In general, this sounds most excellent.  Some specific comments, below.

> Aside from the main "discover" callback, backends may also define some
> callbacks to be invoked when new object are created. The main example is
> Linux creating "OS devices" when a new "PCI device" is added by the PCI
> backend. CUDA could use that too to fill GPU PCI devices. This is not
> strictly needed since adding these devices could still be done later,
> once the PCI backend is done. We'll see.

This is a nifty idea.  Is the idea that callback can be registered to be fired 
when a specific PCI vendor / device ID are found?

> All this is about making interaction between backends nicer. Once this
> is done, we'll be able to make actual plugins out of all this. One
> problem that will come is that some backends are almost directly used
> from outside the core. For instance exporting a topology to XML is a
> public API call going down to XML plugin. lstopo and hwloc-ps using
> Linux-specific tid_get_cpubind() calls causes similar problems.

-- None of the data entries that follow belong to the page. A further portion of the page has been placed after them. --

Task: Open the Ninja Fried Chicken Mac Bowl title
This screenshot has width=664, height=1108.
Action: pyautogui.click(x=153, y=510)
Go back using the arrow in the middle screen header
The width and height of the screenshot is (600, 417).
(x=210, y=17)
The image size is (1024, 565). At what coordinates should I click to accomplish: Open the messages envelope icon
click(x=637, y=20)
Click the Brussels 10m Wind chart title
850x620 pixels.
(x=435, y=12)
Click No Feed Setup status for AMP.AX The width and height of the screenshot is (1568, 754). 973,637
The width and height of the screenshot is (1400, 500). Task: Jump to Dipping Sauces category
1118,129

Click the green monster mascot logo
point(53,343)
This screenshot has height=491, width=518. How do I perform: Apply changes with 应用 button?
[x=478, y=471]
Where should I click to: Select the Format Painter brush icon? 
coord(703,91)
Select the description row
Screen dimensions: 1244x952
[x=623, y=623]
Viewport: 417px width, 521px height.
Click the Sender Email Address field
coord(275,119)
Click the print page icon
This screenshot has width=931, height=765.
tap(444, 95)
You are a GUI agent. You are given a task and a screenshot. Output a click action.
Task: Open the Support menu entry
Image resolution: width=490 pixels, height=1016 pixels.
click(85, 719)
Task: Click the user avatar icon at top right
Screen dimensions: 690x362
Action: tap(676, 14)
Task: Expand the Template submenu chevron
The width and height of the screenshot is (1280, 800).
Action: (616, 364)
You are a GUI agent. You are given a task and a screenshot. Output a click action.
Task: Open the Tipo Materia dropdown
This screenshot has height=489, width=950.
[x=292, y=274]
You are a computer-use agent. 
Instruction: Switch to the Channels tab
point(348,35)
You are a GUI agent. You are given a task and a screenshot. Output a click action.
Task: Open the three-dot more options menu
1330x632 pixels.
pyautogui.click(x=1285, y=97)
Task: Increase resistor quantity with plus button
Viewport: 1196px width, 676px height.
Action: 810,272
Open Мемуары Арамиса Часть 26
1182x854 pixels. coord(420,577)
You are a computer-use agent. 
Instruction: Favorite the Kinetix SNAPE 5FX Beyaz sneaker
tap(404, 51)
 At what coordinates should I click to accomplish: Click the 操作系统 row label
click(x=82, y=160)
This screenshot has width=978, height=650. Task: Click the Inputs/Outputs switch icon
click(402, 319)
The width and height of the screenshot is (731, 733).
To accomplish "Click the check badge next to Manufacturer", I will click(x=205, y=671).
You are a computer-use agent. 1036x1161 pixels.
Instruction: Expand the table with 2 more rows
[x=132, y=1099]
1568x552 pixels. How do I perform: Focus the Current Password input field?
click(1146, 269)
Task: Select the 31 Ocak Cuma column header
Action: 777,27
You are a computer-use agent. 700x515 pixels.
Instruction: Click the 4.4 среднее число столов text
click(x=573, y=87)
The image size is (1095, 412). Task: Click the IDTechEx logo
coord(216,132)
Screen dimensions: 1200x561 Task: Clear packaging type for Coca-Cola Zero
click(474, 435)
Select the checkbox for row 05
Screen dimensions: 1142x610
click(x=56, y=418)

Another possibility is deprecating the old functions and making new functions, 
like hwloc_export_topo_to_file(..., HWLOC_FILE_FORMAT_XML), or something like 
that.  I.e., call a dispatch routine before the actual back-end routine -- this 
would preserve the abstraction/plugin barrier. (you mention another viable 
possibility below, too -- I mention this one only for completeness)

I don't know if that's attractive or not, but I offer the possibility.  :-)

> Instead of allowing random API calls into plugin internals, we could
> keep these backends internal, i.e. not making them plugins. At least for
> OS backends, it makes sense. "synthetic" and "custom" also have no
> reason to be pluginified either, they depend on nothing.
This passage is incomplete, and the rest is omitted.